Wiskunde wankelt bij de basis: “Sterkere vakdidactiek nodig”

  • 2 juni 2022
  • 8 minuten lezen

We blijven achteruitboeren voor wiskunde, blijkt uit het laatste peilingsonderzoek bij zesdejaars in het basisonderwijs (2021). Minder leerlingen behalen de eindtermen voor het merendeel van de testen. Klasse vraagt experten Lieven Verschaffel (KU Leuven) en Sabine Dierick (KU Leuven en UCLL) hoe we het wiskundeschip weer op koers krijgen.

Portret Lieven Verschaffel
Lieven Verschaffel – hoogleraar wiskundedidactiek: “De hele klas steekt wat op als ze de sterkste leerlingen horen redeneren.”

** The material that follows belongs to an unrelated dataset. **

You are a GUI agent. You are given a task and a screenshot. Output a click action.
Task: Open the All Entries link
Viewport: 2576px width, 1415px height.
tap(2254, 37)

Hoe ernstig zijn deze resultaten?

Lieven Verschaffel, hoogleraar instructiepsychologie en  wiskundedidactiek (KU Leuven):  “We kunnen zeker niet tevreden zijn met deze resultaten, want het zijn de minimumdoelen die gepeild werden, het is de basis. Als je ziet dat voor 5 toetsen minder dan de helft van de leerlingen de eindtermen behaalt en dat slechts voor 5 toetsen een percentage van 75 % of meer wordt gehaald, is dat absoluut onvoldoende. In vergelijking met de vorige afnames in 2009 en 2016 gaat het bovendien eerder de slechte kant op. Zeker voor metend rekenen en meetkunde is de daling algemeen.”

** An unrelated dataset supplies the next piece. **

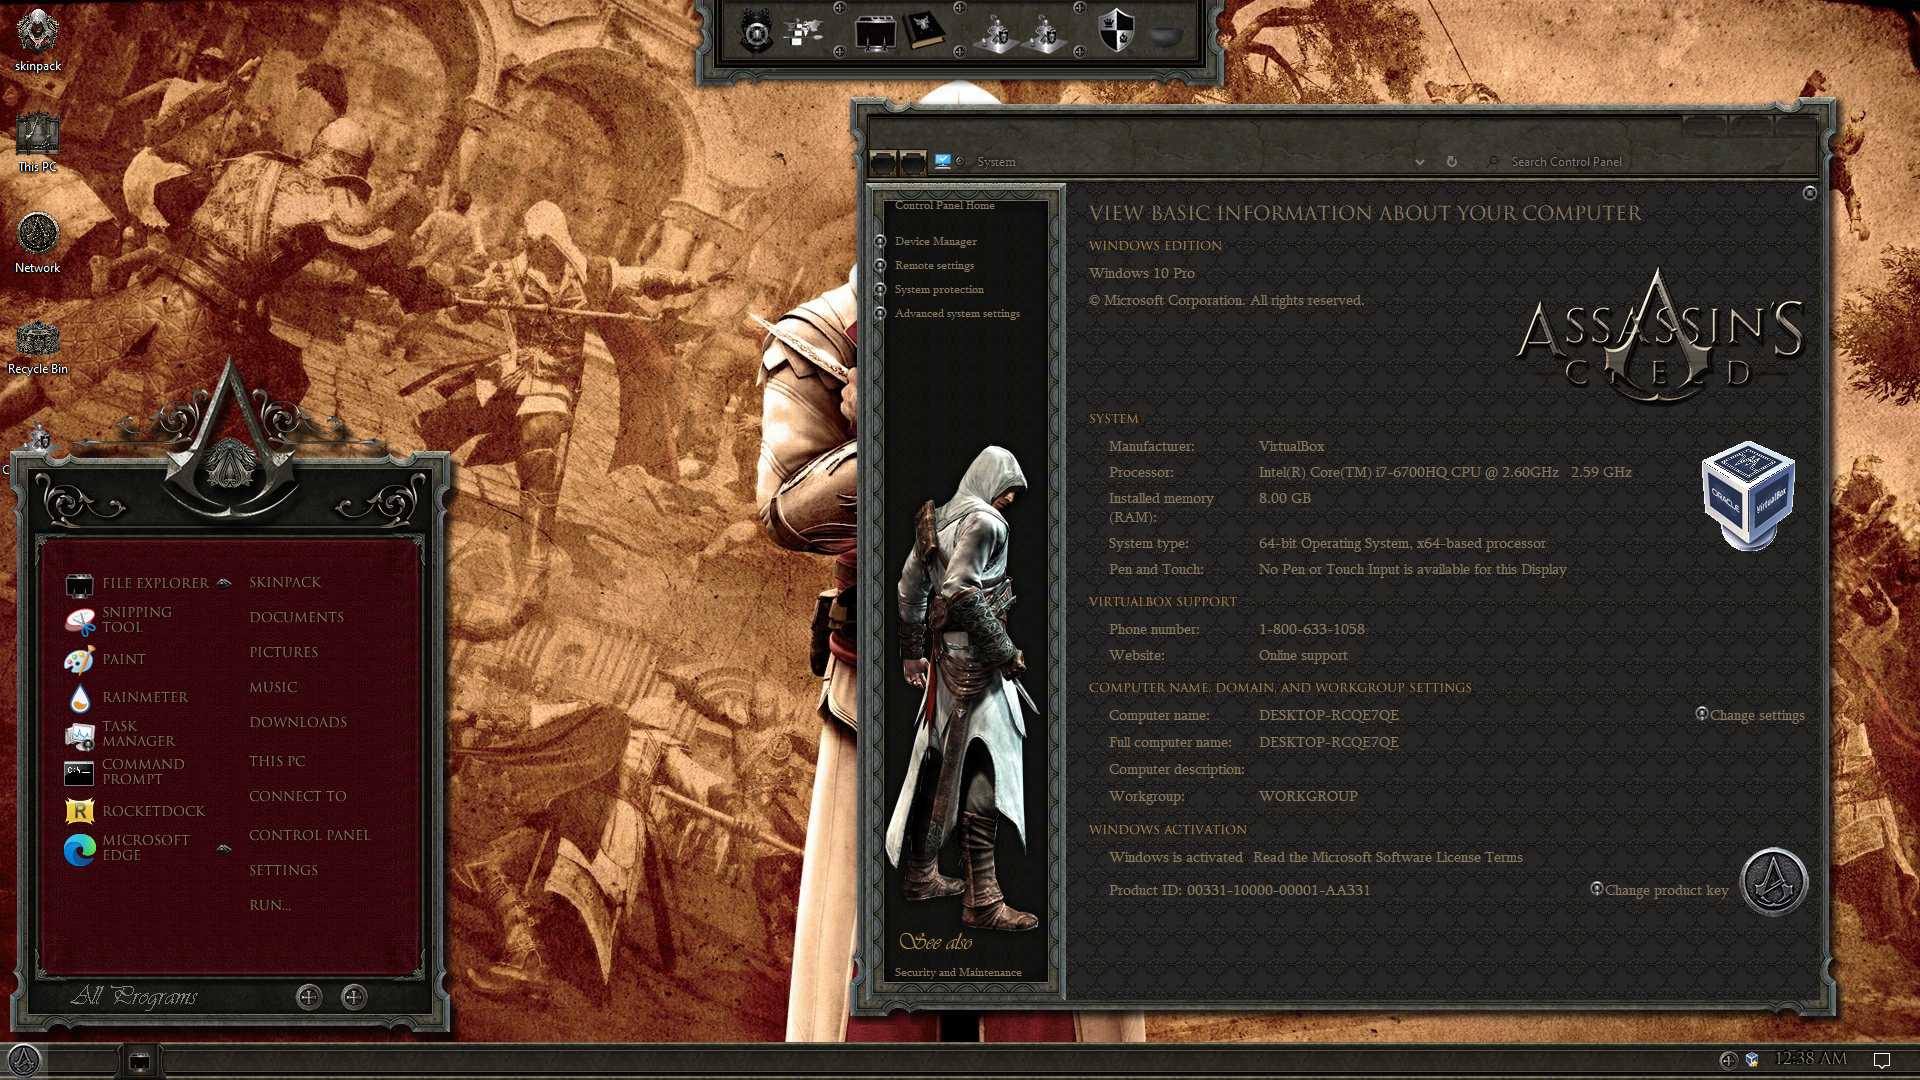Open Control Panel from start menu
The width and height of the screenshot is (1920, 1080).
(309, 835)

“De verschillen tussen groepen leerlingen nemen ook niet af. Meisjes blijven bijvoorbeeld lager scoren dan jongens, kinderen met een lagere sociaal economische status doen het tot 20% slechter dan geprivilegieerde leerlingen. Daar mogen we ons niet bij neerleggen.”

Sabine Dierick, medewerker valorisatie peilingstoetsen (STEP) en praktijkonderzoeker UCLL: “Misschien toch een positieve noot. In deze peiling gaan de leerlingen uit het lager onderwijs er voor 4 toetsen significant op vooruit: hoofdrekenen, getalwaarden en gelijkwaardigheid, breuken en afronden, benaderen en schatten. In heel het domein getallen en bewerkingen gingen leerlingen er de laatste jaren bij heel wat toetsen op achteruit, zowel in de voorgaande peilingen wiskunde eerste graad A en B-stroom (2018 en 2019)  als in PISA en TIMSS.”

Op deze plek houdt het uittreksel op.